(Problem): From the top of the records below down to the line containing "Uitslagen finaleavond Beker en Promotie/Degradatie: vrijdag 26", reproduce every line exactly.

(Data to process):

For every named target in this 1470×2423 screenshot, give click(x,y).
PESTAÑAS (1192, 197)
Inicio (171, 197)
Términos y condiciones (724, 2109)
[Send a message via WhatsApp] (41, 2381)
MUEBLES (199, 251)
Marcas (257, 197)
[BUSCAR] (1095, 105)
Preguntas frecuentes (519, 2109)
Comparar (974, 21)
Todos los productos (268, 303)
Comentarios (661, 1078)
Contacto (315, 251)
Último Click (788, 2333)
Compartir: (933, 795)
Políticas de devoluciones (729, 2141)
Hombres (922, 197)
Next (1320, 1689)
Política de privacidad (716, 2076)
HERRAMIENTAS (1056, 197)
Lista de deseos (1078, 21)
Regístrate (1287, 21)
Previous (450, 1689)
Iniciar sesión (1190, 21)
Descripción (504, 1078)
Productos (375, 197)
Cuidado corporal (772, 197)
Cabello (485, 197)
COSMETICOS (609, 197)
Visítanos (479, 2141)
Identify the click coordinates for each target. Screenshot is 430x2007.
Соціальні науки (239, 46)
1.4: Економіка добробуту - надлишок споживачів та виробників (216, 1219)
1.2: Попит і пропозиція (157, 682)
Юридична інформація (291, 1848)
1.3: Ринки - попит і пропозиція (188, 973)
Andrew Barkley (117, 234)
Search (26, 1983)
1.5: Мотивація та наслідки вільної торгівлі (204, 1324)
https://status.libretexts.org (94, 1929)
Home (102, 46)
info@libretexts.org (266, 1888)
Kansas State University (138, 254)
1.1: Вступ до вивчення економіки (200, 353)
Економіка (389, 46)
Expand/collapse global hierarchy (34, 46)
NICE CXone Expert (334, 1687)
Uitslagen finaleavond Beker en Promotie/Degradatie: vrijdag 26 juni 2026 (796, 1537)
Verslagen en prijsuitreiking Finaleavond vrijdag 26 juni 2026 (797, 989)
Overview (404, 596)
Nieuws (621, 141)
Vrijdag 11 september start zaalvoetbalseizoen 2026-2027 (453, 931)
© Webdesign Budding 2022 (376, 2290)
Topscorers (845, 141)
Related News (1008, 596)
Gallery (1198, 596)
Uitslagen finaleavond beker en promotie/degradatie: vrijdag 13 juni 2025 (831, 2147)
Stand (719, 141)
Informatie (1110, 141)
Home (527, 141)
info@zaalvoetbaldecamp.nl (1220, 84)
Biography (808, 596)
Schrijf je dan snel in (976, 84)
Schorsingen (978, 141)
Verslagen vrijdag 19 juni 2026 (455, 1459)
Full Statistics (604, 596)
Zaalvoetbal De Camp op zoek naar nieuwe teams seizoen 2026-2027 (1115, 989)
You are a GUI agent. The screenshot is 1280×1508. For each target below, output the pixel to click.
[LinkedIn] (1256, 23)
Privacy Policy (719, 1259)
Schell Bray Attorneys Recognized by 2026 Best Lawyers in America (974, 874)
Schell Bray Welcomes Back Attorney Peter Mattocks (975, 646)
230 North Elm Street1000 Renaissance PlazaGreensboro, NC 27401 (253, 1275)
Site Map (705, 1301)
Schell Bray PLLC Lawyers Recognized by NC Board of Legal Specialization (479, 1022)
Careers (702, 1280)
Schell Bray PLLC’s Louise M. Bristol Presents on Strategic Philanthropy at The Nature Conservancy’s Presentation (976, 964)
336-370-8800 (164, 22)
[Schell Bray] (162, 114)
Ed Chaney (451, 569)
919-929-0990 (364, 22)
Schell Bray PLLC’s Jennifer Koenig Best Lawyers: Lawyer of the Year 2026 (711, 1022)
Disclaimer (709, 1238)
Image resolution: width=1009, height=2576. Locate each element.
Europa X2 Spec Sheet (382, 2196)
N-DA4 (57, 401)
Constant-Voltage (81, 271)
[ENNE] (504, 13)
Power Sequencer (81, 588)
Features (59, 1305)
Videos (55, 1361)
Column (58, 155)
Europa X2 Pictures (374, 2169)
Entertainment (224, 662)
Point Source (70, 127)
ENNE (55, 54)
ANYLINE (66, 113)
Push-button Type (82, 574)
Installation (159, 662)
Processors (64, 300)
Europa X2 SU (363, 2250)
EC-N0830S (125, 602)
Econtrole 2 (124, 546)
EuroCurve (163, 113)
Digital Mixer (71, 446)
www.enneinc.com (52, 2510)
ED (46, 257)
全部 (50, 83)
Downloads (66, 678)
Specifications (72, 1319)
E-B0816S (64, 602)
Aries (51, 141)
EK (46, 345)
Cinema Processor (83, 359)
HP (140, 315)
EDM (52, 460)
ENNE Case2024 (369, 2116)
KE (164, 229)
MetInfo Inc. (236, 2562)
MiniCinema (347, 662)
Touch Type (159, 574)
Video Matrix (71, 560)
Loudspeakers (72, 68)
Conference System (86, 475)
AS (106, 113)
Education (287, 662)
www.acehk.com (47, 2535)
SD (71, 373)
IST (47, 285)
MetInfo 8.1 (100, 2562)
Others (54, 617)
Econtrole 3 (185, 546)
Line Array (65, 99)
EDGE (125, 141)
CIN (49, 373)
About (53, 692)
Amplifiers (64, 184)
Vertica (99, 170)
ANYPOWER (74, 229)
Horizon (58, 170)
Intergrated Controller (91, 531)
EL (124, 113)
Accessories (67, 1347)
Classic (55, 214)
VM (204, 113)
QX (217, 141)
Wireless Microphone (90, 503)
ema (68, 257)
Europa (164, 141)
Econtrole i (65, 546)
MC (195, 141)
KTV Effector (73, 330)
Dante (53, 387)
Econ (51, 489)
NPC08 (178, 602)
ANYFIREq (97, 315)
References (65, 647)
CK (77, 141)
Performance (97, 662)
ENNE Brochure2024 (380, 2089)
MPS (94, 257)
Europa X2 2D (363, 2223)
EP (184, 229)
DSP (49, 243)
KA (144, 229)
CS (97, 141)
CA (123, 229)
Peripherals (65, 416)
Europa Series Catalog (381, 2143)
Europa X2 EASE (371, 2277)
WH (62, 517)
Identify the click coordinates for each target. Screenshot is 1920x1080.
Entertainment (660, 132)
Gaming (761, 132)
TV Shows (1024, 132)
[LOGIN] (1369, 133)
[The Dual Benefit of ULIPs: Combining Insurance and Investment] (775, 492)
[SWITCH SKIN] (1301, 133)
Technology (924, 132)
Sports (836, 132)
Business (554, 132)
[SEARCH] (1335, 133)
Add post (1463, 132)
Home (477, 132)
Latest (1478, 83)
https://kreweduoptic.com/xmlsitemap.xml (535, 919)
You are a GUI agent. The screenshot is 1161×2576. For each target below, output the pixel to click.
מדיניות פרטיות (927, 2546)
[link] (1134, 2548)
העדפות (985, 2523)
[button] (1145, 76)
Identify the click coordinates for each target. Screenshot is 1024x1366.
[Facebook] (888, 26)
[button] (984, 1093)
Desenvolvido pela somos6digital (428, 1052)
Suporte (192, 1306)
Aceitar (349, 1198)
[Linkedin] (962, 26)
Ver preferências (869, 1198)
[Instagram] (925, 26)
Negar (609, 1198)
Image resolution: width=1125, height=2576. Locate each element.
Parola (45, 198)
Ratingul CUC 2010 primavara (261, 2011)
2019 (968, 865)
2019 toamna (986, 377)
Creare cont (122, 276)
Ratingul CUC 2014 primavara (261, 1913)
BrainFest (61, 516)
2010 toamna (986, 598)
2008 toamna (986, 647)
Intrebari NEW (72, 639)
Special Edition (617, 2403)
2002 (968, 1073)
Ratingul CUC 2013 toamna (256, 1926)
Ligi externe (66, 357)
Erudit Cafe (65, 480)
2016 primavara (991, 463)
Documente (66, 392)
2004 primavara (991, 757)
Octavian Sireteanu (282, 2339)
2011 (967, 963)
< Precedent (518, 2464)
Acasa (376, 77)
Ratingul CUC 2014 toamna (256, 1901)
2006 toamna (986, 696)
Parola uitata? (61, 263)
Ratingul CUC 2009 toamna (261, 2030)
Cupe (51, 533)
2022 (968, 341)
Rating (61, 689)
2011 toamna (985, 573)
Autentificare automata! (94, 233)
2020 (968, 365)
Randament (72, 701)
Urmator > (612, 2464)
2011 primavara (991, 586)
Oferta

(Output for this task):
For every named target in this 1470×2423 screenshot, give click(x,y).
PESTAÑAS (1192, 197)
Inicio (171, 197)
Términos y condiciones (724, 2109)
[Send a message via WhatsApp] (41, 2381)
MUEBLES (199, 251)
Marcas (257, 197)
[BUSCAR] (1095, 105)
Preguntas frecuentes (519, 2109)
Comparar (974, 21)
Todos los productos (268, 303)
Comentarios (661, 1078)
Contacto (315, 251)
Último Click (788, 2333)
Compartir: (933, 795)
Políticas de devoluciones (729, 2141)
Hombres (922, 197)
Next (1320, 1689)
Política de privacidad (716, 2076)
HERRAMIENTAS (1056, 197)
Lista de deseos (1078, 21)
Regístrate (1287, 21)
Previous (450, 1689)
Iniciar sesión (1190, 21)
Descripción (504, 1078)
Productos (375, 197)
Cuidado corporal (772, 197)
Cabello (485, 197)
COSMETICOS (609, 197)
Visítanos (479, 2141)
Identify the click coordinates for each target. Screenshot is 430x2007.
Соціальні науки (239, 46)
1.4: Економіка добробуту - надлишок споживачів та виробників (216, 1219)
1.2: Попит і пропозиція (157, 682)
Юридична інформація (291, 1848)
1.3: Ринки - попит і пропозиція (188, 973)
Andrew Barkley (117, 234)
Search (26, 1983)
1.5: Мотивація та наслідки вільної торгівлі (204, 1324)
https://status.libretexts.org (94, 1929)
Home (102, 46)
info@libretexts.org (266, 1888)
Kansas State University (138, 254)
1.1: Вступ до вивчення економіки (200, 353)
Економіка (389, 46)
Expand/collapse global hierarchy (34, 46)
NICE CXone Expert (334, 1687)
Uitslagen finaleavond Beker en Promotie/Degradatie: vrijdag 26 juni 2026 (796, 1537)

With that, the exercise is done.